The University of North Dakota
Dimensions | UND's Quarterly Magazine | May 2005
Members of the Student Senate hear a presentation from Rick Tonder, associate director of facilities and planning
the next challenge: the ballot box

In what has become a tradition at the University of North Dakota — students serving in the Legislature — Stacey Horter and Nick Hacker have completed their first terms as North Dakota lawmakers.

Horter, a native of Bismarck, received her degree last spring while campaigning for the House. Hacker, originally from Alexandria, Minn., and still a student, is at age 22 the youngest person ever elected to the Senate. They represented District 42, which includes the UND campus, in the legislative session just ended.

In Bismarck, the two often crossed paths with a pair of elected state executive branch officials who also were UND students when they were first elected to the Legislature, remaining there until winning statewide office. Jim Poolman, class of 1992, is the state insurance commissioner, while Wayne Stenehjem, classes of 1974 and 1977 (law), serves as the attorney general. Rick Clayburgh, classes of 1990 (M.B.A.) and 1994 (law), recently stepped down as tax commissioner; he served in the House from 1988 to 1996.

Poolman says politics gave him an avenue to use the leadership skills he learned at UND in the early 1990s. “As student body president, I worked at building coalitions on campus,” he recently told the UND Alumni Association’s magazine, the Alumni Review. “The Legislature has a similar responsibility to work together to help move the state forward in general. I like the motto, ‘A rising tide lifts all boats.’”

At the federal level, two-thirds of North Dakota’s delegation earned their degrees at the University of North Dakota. Both Sen. Byron Dorgan, class of 1964 (he also holds an honorary Doctor of Letters degree from UND), and Rep. Earl Pomeroy, classes of 1974 and 1979 (law), were high-visibility students on campus. Now when they visit their alma mater, they often schedule in guest lectures and other appearances before today’s generation of students.
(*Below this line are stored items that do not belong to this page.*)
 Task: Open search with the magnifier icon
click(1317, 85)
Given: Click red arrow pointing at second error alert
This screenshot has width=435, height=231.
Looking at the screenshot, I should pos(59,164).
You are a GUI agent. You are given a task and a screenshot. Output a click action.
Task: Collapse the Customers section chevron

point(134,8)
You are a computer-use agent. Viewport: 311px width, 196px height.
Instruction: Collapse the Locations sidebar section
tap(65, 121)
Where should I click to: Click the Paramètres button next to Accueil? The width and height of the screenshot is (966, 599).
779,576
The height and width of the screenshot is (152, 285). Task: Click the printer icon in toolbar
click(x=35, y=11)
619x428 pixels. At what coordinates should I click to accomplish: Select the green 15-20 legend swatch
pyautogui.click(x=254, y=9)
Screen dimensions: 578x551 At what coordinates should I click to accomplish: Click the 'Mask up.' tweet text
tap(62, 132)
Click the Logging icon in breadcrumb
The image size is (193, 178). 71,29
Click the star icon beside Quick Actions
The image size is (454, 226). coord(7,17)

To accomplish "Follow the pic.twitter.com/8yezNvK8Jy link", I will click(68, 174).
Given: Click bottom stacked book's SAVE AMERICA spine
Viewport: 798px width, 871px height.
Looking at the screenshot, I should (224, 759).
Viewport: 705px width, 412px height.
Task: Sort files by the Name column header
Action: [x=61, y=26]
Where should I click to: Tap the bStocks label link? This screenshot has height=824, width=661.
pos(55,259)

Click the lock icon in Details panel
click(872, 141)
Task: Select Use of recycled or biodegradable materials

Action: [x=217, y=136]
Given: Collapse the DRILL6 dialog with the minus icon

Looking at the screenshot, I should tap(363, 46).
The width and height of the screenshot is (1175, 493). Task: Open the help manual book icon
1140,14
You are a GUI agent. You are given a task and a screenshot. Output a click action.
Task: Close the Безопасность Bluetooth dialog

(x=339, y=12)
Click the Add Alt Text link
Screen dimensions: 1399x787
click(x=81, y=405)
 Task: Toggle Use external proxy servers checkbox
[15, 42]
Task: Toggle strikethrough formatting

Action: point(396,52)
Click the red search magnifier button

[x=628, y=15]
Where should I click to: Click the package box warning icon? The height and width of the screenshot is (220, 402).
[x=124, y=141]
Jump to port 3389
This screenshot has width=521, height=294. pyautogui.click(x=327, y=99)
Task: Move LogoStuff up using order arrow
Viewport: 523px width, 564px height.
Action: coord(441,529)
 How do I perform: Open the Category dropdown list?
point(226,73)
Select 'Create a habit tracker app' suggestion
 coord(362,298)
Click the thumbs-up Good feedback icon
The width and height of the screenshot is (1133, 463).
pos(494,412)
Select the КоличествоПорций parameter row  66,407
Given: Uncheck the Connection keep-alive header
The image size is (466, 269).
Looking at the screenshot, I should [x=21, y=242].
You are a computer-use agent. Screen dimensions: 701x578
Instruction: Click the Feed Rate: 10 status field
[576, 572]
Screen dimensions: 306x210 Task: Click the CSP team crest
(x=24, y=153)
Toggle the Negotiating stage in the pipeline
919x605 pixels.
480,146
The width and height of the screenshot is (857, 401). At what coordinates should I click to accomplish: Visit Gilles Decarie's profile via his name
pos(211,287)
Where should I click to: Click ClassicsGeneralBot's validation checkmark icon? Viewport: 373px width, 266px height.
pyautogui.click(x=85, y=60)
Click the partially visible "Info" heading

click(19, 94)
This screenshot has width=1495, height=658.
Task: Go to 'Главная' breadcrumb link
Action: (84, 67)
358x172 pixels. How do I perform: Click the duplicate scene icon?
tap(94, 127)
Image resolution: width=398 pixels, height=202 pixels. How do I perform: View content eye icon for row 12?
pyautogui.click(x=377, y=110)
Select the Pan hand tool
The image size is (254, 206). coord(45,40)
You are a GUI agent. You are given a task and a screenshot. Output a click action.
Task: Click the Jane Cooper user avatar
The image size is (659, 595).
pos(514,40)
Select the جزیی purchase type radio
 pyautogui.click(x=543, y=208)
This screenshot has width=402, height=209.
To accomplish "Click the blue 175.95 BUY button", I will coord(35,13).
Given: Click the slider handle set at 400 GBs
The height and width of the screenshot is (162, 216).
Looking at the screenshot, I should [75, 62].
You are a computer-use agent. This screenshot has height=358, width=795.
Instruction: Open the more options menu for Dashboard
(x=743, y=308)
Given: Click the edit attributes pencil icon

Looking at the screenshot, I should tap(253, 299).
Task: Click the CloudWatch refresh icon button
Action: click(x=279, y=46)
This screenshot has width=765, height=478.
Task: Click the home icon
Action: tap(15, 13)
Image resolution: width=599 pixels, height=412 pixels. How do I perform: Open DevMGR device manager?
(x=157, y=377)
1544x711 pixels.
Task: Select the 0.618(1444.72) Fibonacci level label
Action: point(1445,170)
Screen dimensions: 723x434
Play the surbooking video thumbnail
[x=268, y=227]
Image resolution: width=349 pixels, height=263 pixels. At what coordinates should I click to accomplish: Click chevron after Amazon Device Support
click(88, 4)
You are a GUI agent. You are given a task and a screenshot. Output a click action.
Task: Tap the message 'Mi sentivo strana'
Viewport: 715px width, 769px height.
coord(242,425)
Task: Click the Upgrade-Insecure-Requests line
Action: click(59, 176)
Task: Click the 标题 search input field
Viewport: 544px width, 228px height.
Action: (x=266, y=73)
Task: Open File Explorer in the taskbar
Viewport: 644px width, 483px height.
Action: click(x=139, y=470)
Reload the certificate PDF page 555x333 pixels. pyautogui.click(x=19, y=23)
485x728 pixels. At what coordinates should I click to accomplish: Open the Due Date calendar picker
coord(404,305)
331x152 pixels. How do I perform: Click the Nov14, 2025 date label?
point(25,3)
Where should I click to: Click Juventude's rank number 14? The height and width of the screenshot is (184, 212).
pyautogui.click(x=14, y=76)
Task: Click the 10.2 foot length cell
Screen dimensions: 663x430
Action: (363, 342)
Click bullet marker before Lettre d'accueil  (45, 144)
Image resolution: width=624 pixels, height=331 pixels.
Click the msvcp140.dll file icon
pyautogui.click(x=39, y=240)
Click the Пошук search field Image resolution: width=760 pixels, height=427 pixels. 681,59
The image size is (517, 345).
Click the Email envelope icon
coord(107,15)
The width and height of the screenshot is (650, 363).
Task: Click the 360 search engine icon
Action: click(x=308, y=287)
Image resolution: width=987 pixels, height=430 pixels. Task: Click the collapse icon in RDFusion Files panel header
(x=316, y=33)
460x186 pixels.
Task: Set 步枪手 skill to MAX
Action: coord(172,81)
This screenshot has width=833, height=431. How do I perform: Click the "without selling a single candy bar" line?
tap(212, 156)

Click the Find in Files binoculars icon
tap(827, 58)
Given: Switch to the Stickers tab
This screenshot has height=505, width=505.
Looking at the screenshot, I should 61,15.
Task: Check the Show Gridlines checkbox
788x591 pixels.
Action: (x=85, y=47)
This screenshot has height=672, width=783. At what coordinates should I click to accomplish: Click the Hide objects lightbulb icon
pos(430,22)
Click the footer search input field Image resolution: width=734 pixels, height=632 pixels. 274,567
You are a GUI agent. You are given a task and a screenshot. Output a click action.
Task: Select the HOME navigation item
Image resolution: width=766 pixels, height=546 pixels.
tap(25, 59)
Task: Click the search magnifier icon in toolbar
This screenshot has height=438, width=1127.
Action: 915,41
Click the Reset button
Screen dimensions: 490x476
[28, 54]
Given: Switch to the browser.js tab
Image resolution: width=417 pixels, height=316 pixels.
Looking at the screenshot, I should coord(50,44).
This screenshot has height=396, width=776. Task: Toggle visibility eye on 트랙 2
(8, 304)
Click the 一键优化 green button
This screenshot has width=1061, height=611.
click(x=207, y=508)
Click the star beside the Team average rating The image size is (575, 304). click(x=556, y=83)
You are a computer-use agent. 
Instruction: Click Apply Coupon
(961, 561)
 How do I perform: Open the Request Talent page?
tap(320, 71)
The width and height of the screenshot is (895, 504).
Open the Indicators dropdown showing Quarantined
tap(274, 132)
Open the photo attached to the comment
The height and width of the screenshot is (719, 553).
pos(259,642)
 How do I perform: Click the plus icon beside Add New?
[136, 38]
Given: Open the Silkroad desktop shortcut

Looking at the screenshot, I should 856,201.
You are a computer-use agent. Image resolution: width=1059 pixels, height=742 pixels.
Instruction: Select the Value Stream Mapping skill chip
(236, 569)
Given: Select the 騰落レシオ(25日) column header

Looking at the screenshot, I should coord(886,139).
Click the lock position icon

Elected officials in Bismarck and Washington who are UND alumni are perceived by today’s students as great role models regardless of political party, says Tim O’Keefe, chief executive officer of the Alumni Association.

But, he adds, running for political office is not the goal of most of the students he meets daily. Rather, future alumni want most to excel in their professional lives. In that realm, success will be based not only on what they know but also on what they can do, especially as a member of a team. So, he says, any experience they can get in “making things happen,” and any extra leadership training they can pick up along the way, pays off big time.